The car ahead, an American Chevrolet, was dark and silent. Otto drew a long, slow breath. “If Harry is still waiting, he will be angry at our appearance here. It might frighten off the contact man, this Gija that the boy talked about.”

“I’ll go ahead. Stay here, Otto.”

Otto nodded and Durell got out of the Porsche with careful silence. There was no movement in the car ahead. But surely their arrival in the lane directly behind him should have brought Harry Hammett out of his car to meet them.

Nothing happened.

The rain fell with a soft sibilance on the wet fields, dimpling the river, making the night distances wider and echoing to the opposite shore of the vast stream. The crickets sang. A few branches of the trees that lined the lane rattled in a faint wind that came up.

Durell moved toward the parked car. He could see no one inside. A deep feeling of apprehension squeezed inside him.

“Deirdre?” he called softly.

Only the rain replied.

The car ahead was empty.

He looked at the dark hedges and saw nothing to catch his attention, then opened the door to the Chevrolet. The smell of stale cigarette smoke touched him, and with it was mingled the unmistakable essence of Deirdre’s particular perfume. So Otto’s information had been correct. Deirdre had come here with Hammett. But where was she? And where was Harry? Something had happened here. He wasn’t sure what it was, but obviously things hadn’t gone along with Hammett’s confident plans.

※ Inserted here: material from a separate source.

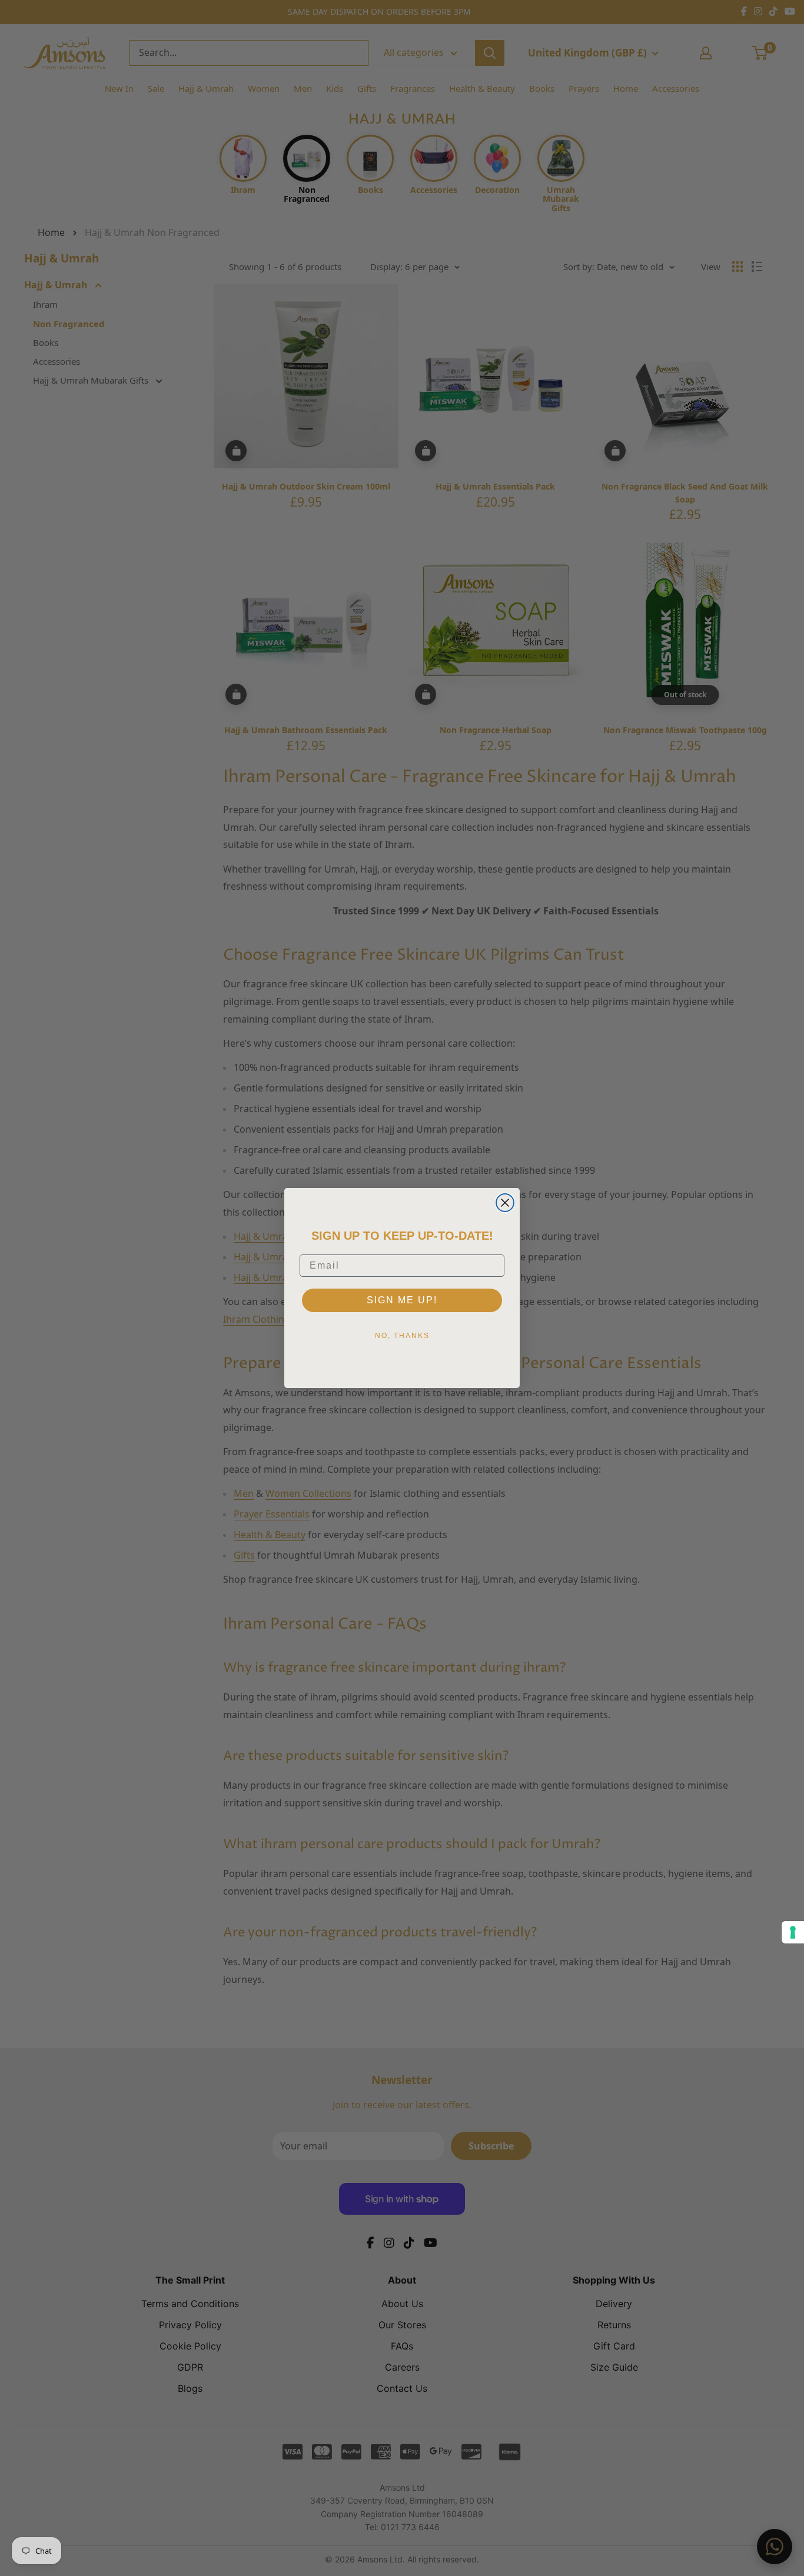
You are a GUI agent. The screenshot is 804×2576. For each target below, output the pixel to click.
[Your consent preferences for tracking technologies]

Something glistened in a long thin smear on the driver’s wheel. It was blood. He went around the car to that side, and in the dim yellow light reflected from the low-scudding clouds, he saw that the lane had been scuffed, as if by struggling or dragging feet. He lifted his head sharply. His apprehension increased abruptly, as he thought of what might have happened to Deirdre in this lonely place. He told himself that nothing had ever hurt her, that he had always kept her safe and out of this dirty, murderous business—but this time he had been too late, had not argued forcefully enough, or done any of a dozen things to prevent her from coming here.

“Herr Durell?”

He turned. It was Otto. The man’s gold-rimmed glasses shone as he turned his pale face to the right and left.

“They’re gone, Otto.”

“There is a barn over there.”

“All right,” Durell said. “Let’s look.”

“Take it easy, my friend. You sound strange. I know how you feel about the Fraulein Padgett—”

“Shut up, Otto,” Durell said, not unkindly.

They found Harry Hammett halfway across the field to the barn.

The big blond man lay face down in the stubble of the harvested field, a few paces to one side of the footpath Durell and Otto Hoffner followed. He was just a dark, shapeless mass against the wet earth, arms outflung, legs sprawled. His raincoat was twisted around his thighs. His curly, yellow hail looked dark in the wet.

Durell knelt quickly beside him. The back of Hammett’s head was clotted with blood where the bone had been crushed. He turned the man slightly and saw the look of utter surprise stamped forever on Harry’s handsome, arrogant face.

They’re all surprised
, Durell thought.
None of them thinks it can happen to him. I’ll probably be surprised, too, one of these days.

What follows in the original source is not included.